A few issues of the News Review (out of 3900) are on display at the back of the ballroom.

Eileen Farnham, president of Greenbelt Cooperative Publishing Association, welcomes more than 130 guests to the 75th anniversary dinner.

Sandra Lange recognizes the organizing committee members for tonight’s dinner and those who worked on the News Review’s 75th anniversary issue, which was published on November 15, a few days before the dinner.

Sylvia Lewis, who recently joined the News Review’s ad desk and who is a retired Unitarian minister, gives the invocation.

Black-and-white photos from the paper’s history are displayed.

Photos of some of the paper’s current staff members

A special display on Dorothy Sucher (1933-2010) who served as the paper’s editor between 1963 and 1967 (off and on) and was a longtime reporter. Later at the dinner, Sucher’s husband Joe Sucher will announce a fund established in memory of her.

A few books by Dorothy Sucher are on display.

Dorothy Sucher’s most widely read book is “The Invisible Garden” about gardening in Vermont.

The evening’s program starts after dessert has been served. Here Jim Giese, former Greenbelt city manager and current News Review board member, introduces staff members of the paper.

Virginia Beauchamp, who is the second longest serving member of the paper (since 1957, only Elaine Skolnik has a longer tenure), gives her recollections. She recalls discovering the first issue of the paper at her doorstep on the first Thursday after she moved to Greenbelt in 1957. Later she responded to the paper’s appeal for help, went to its grim Parkway office and met Harry Zubkoff and Phyllis Chasanow (then a high-school girl and later Phyllis Richman, long-standing restaurant critic for the Washington Post). She also tells about meeting Mary Lou Williamson, the current editor, in 1962 when Beauchamp asked her new neighbor for help locating a poem by Robert Frost. And she concludes by telling the libel suit brought by developer Charles Bresler which the News Review won at the U.S. Supreme Court.
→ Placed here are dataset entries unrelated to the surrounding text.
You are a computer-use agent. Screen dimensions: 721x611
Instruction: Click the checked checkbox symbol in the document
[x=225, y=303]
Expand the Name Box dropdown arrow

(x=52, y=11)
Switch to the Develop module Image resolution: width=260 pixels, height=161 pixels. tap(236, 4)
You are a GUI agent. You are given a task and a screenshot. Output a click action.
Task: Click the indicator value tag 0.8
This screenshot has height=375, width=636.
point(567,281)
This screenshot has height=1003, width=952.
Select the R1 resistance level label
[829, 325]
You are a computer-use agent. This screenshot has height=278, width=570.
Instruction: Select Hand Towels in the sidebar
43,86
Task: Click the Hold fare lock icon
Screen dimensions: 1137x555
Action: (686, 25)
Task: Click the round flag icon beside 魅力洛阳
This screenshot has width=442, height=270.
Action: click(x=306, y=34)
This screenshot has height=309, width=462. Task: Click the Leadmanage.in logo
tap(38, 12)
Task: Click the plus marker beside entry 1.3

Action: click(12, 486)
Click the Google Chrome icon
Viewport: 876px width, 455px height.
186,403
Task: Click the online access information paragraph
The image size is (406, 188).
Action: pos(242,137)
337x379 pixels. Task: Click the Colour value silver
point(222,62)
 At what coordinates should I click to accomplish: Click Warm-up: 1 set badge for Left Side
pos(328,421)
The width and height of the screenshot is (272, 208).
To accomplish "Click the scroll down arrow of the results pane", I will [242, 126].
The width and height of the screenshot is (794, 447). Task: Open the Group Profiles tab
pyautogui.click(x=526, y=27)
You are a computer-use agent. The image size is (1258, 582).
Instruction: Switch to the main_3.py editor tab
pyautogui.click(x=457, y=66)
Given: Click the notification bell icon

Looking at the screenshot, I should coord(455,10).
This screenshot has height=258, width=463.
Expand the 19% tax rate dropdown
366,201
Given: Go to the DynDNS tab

Harry Zubkoff was the paper’s editor on several occasions in the 1950s. He begins by telling that he was named Harry because of a song “I’m Just Wild About Harry” by Eubie Blake. He talks about the McCarthy days, Abe Chasanow and the movie “Three Brave Men,” and the paper’s problems with the Greenbelt Consumer Services (GCS). To distinguish itself from GCS, the paper changed its name from The Cooperator to the News Review in 1954 when Zubkoff was editor.

Mayor Judith Davis presents the News Review’s current editor Mary Lou Williamson a proclamation celebrating the paper’s 75th anniversary.

Jim Giese, tonight’s master of ceremonies, tells that he became Greenbelt’s city manager right after the News Review’s 25th anniversary dinner in 1962. In fact, then Mayor Francis White left that dinner to fly to Illinois to interview Giese’s references.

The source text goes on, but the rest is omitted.